The FCC, Net Neutrality and the Future Enrons of the Internet
America’s largest Internet service providers, which own most of the network backbone, have decided that Internet content providers such as YouTube are using too much bandwidth, and becoming too rich, and now the ISPs are demanding a bigger piece of the pie. Amid surprisingly little public debate, the ISPs have engaged in a focused campaign to lobby Congress and win court cases with the goal of stripping the government of any meaningful authority to regulate their price structures or data-routing policies.
The question that remains is whether the government will have the authority, or even the will, to regulate the ISPs and the future of the Internet. If Republicans in the House of Representatives have their way, the battle will be over before it ever really begins, with the ISPs emerging as undisputed victors.
The House voted early Saturday morning to pass H.R. 1, the federal budget bill for 2011. The bill included an amendment, H.AMDT.80, sponsored by Oregon Republican Greg Walden, which defunds any attempt by the Federal Communications Commission to regulate ISPs. The amendment was approved by a vote of 244 to 181, along party lines.
The vote on Rep. Walden’s amendment is the latest in a string of skirmishes over the regulation of the Internet. In December 2010, the FCC passed a set of rules giving itself limited authority to regulate Internet service providers. The FCC rules were an attempt at compromise, and they specifically deregulated wireless Internet providers, which are increasingly important. Some consumer groups said they were toothless, and several ISPs even cautiously supported the rules.

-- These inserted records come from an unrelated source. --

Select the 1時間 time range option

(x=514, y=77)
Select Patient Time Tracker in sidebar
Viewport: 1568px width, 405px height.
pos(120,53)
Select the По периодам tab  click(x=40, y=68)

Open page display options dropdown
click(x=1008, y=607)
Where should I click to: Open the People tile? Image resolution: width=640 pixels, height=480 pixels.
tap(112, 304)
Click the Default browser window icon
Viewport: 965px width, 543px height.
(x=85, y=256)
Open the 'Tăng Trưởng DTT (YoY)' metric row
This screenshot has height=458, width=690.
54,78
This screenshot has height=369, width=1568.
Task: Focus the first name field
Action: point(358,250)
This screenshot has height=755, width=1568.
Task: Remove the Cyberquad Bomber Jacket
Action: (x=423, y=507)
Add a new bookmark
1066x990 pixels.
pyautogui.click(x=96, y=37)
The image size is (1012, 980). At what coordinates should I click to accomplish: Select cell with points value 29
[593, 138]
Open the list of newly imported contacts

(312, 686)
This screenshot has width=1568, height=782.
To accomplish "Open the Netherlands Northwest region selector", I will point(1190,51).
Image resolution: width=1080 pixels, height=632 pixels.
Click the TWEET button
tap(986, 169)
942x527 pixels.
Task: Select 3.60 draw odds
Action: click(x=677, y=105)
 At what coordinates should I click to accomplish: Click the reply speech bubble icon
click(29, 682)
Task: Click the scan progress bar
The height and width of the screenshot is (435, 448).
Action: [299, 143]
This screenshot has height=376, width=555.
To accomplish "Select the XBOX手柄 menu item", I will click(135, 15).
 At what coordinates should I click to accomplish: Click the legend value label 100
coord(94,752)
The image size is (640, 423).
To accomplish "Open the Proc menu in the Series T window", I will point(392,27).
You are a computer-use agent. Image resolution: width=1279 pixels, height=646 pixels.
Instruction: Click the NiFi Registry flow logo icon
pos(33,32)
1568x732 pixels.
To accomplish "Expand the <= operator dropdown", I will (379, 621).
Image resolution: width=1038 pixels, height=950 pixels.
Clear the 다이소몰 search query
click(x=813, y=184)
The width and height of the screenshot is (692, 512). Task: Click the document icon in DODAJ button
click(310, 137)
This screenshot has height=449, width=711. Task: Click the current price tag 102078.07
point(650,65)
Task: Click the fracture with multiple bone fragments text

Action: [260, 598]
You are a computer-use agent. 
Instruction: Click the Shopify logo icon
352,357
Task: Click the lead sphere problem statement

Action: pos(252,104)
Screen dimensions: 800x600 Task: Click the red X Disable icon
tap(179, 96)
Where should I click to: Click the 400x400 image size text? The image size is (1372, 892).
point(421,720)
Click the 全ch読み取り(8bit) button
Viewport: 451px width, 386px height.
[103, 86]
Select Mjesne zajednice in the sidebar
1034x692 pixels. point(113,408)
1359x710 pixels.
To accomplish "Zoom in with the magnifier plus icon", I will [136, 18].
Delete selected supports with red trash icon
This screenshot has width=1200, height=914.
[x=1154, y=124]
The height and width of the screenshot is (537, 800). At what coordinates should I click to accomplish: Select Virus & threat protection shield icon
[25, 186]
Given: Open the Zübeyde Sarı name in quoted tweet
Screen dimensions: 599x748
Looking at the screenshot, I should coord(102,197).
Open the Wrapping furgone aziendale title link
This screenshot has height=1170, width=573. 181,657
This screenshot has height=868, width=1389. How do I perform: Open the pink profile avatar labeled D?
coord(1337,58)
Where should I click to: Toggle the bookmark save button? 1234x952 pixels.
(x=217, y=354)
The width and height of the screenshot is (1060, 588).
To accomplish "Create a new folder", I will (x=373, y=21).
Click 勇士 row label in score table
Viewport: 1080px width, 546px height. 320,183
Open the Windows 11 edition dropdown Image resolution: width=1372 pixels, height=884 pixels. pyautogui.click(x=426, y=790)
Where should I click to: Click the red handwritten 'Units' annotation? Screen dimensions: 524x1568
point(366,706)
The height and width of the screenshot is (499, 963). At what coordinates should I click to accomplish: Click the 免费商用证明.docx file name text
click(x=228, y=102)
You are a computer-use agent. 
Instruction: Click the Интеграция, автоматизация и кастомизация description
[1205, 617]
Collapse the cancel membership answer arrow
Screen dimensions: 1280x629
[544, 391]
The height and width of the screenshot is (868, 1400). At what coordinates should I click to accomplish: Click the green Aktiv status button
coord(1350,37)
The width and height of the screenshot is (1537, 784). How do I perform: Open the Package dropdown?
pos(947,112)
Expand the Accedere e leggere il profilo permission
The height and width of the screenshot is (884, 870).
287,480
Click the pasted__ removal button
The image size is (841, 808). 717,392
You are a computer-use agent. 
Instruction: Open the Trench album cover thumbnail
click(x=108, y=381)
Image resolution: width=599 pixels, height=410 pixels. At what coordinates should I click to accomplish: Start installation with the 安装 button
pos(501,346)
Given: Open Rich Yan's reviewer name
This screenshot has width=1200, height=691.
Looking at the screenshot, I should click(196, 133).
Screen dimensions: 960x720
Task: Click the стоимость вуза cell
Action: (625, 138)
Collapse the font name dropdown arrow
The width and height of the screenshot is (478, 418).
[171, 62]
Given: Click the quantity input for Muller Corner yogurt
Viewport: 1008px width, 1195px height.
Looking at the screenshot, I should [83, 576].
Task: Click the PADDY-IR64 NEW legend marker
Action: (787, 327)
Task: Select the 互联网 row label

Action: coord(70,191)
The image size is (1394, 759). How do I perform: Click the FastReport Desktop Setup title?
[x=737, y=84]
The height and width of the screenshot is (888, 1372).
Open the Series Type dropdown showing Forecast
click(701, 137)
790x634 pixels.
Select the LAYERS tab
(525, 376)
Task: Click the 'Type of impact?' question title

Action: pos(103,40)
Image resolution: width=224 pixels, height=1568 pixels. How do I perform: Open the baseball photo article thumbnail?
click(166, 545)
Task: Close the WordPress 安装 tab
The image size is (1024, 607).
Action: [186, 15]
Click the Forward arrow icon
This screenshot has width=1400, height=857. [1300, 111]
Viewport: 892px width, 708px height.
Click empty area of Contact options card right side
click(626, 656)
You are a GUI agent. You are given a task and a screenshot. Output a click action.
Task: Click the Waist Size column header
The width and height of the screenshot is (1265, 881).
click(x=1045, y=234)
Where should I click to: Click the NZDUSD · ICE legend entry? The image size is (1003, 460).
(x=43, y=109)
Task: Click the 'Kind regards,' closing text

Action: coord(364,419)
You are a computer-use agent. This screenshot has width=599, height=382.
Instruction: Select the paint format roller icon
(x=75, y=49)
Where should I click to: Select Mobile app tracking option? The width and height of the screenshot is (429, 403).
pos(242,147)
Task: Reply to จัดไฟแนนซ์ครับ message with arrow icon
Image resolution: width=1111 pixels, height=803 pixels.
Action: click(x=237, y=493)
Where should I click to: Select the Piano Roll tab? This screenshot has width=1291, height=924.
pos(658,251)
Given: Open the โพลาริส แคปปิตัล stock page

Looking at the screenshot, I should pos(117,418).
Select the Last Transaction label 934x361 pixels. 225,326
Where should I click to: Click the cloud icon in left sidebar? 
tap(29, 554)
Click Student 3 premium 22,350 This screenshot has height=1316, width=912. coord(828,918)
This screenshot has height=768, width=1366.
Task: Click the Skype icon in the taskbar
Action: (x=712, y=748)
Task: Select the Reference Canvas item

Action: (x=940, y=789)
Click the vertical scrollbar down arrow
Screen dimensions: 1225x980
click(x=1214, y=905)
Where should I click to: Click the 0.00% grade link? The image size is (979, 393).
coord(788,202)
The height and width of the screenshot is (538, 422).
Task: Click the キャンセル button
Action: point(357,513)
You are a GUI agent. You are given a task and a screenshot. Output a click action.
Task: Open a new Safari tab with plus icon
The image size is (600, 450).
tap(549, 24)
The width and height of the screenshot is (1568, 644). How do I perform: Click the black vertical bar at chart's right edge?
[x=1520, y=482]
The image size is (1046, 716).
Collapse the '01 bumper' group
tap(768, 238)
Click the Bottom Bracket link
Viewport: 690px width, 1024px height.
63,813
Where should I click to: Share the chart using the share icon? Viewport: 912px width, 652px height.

But Rep. Walden’s amendment will block the implementation of those rules if the budget passes the Senate and is signed into law by President Barack Obama.
Philosophically, Walden and the ISPs pushing for deregulation are following in the footsteps of Enron, Lehman Brothers, Bear Stearns, Citigroup, JPMorgan and the rest of the modern financial services industry.
Enron, the disgraced and defunct energy trading firm, lobbied for the deregulation of the U.S. energy market, and argued that the company should be allowed to enter into private agreements to sell energy and create complex derivatives based on speculative investment positions.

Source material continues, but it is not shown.